Personal information
- Full name: Aleksandr Sergeyevich Bukleyev
- Date of birth: 17 February 1984 (age 41)
- Place of birth: Samara, Russia, USSR
- Height: 1.85 m (6 ft 1 in)
- Position: Left midfielder; winger;

Youth career
- Krylia Sovetov

Senior career*
- Years: Team / Apps / (Gls)
- 2002–2006: Krylia Sovetov (reserve) / 101 / (2)
- 2007: FC Sheksna Cherepovets / 49 / (2)
- 2008: Beroe Stara Zagora / 14 / (1)
- 2009: FC Ryazan / 2 / (0)

= Aleksandr Bukleyev =

Russian footballer

Aleksandr Sergeyevich Bukleyev (Александр Серге́евич Буклеев; born 17 February 1984) is a former Russian association football midfielder. Bukleyev mainly played as an attacking left winger although he has played as an attacking left wing back in the past.

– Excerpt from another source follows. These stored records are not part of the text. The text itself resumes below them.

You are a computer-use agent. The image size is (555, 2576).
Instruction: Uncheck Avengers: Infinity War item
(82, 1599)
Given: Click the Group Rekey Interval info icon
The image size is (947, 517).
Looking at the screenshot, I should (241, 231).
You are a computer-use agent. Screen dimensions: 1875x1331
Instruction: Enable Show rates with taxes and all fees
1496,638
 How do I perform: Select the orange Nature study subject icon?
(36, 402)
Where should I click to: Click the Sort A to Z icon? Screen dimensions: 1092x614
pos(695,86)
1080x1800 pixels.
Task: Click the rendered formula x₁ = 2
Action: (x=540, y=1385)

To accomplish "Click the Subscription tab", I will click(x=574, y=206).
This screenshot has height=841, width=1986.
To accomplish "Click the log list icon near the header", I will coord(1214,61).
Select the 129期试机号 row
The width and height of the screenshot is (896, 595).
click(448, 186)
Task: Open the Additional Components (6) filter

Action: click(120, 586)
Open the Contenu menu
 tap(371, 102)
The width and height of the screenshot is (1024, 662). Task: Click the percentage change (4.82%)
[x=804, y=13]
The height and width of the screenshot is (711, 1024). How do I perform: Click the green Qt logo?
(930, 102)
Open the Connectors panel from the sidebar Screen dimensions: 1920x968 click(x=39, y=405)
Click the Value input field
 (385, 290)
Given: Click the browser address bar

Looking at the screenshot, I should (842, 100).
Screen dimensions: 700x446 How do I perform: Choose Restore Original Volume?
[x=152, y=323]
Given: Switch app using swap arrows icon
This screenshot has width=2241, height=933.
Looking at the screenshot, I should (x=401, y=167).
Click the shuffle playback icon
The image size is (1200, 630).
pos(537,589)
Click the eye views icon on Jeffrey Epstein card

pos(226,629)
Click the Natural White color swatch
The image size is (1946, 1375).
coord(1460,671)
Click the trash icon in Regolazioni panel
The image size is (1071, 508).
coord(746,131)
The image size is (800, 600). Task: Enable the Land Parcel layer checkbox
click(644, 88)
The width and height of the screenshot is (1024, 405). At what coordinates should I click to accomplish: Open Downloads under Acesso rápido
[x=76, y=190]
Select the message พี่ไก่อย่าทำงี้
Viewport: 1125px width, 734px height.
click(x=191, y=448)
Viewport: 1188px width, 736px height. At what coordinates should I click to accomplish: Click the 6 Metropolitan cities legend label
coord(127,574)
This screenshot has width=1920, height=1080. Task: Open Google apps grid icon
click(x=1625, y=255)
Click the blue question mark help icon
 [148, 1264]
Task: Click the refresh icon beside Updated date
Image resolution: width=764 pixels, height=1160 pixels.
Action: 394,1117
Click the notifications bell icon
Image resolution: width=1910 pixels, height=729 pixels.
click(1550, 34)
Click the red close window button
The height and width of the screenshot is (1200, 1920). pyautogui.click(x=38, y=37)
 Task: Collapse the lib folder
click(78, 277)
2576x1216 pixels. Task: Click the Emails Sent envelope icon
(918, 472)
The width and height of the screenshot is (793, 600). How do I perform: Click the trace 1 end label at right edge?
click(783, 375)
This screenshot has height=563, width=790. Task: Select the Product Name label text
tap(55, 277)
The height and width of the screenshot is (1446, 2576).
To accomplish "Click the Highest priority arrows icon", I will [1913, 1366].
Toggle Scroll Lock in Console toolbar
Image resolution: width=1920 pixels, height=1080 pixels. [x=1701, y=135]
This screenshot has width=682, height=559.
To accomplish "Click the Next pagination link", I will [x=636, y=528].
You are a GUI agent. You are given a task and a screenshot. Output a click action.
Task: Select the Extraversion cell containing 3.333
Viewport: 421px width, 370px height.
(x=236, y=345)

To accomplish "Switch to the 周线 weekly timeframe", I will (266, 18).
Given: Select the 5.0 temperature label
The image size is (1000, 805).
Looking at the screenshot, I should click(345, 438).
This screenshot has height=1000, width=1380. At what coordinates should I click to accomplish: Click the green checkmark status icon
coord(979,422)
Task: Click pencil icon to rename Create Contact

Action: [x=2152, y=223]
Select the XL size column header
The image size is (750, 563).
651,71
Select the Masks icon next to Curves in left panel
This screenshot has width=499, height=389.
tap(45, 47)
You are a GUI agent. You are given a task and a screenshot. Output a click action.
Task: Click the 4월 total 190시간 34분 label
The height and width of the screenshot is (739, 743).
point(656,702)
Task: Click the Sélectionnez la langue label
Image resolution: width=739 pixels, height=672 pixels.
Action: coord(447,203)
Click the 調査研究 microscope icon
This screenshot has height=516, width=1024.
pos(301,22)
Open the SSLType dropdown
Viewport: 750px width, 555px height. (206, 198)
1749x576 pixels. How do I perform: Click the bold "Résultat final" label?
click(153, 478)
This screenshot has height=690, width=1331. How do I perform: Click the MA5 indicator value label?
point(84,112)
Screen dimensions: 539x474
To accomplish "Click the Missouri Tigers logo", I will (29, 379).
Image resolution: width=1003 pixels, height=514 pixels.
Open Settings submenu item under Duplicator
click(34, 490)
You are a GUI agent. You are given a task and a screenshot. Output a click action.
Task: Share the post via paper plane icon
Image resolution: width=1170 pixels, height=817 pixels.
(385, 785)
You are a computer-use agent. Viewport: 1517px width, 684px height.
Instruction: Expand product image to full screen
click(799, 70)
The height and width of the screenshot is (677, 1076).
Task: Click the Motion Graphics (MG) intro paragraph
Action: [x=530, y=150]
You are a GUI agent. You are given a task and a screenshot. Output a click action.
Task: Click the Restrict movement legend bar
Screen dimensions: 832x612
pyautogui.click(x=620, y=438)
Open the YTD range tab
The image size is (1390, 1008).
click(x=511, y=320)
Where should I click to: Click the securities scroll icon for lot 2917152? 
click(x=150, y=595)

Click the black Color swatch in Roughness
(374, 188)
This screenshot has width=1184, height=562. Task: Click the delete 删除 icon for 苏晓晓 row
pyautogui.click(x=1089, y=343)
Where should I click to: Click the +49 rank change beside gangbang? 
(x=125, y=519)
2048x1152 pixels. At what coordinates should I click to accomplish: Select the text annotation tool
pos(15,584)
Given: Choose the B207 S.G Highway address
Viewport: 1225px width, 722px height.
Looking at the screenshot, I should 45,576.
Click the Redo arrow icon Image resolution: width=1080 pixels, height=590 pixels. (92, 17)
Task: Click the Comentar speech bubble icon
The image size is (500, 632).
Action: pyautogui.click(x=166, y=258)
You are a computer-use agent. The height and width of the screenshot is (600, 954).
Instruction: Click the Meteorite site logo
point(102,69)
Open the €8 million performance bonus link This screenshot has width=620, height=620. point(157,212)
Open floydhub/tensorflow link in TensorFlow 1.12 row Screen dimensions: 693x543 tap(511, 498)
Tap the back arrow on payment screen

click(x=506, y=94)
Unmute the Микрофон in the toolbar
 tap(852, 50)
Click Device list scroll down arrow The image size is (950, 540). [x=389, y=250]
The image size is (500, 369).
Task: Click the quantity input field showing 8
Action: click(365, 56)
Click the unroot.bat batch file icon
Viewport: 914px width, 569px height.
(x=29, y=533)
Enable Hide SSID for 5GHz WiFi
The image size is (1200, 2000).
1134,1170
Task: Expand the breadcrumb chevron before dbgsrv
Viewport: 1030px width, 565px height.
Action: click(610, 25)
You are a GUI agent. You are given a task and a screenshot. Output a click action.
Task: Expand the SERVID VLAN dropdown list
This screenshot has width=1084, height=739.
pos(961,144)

He was also a very hard working player who often tracks back and was a solid marker and sliding tackler.

==Club career==
Bukleyev began his career with FC Krylia Sovetov Samara's reserve team, before joining FC Sheksna Cherepovets in the Russian Second Division.

===Beroe===
Bukleyev moved to FC Beroe Stara Zagora for the 2008 season, and made his official debut for Beroe in a match against Levski Sofia on 8 March 2008. He played for 90 minutes. The result of the match was 0:1 with lose for Beroe. On 29 March 2008 he scored his first goal for Beroe against Botev Plovdiv, scoring in 79th minute. The result of the match 3:1 and win for Beroe.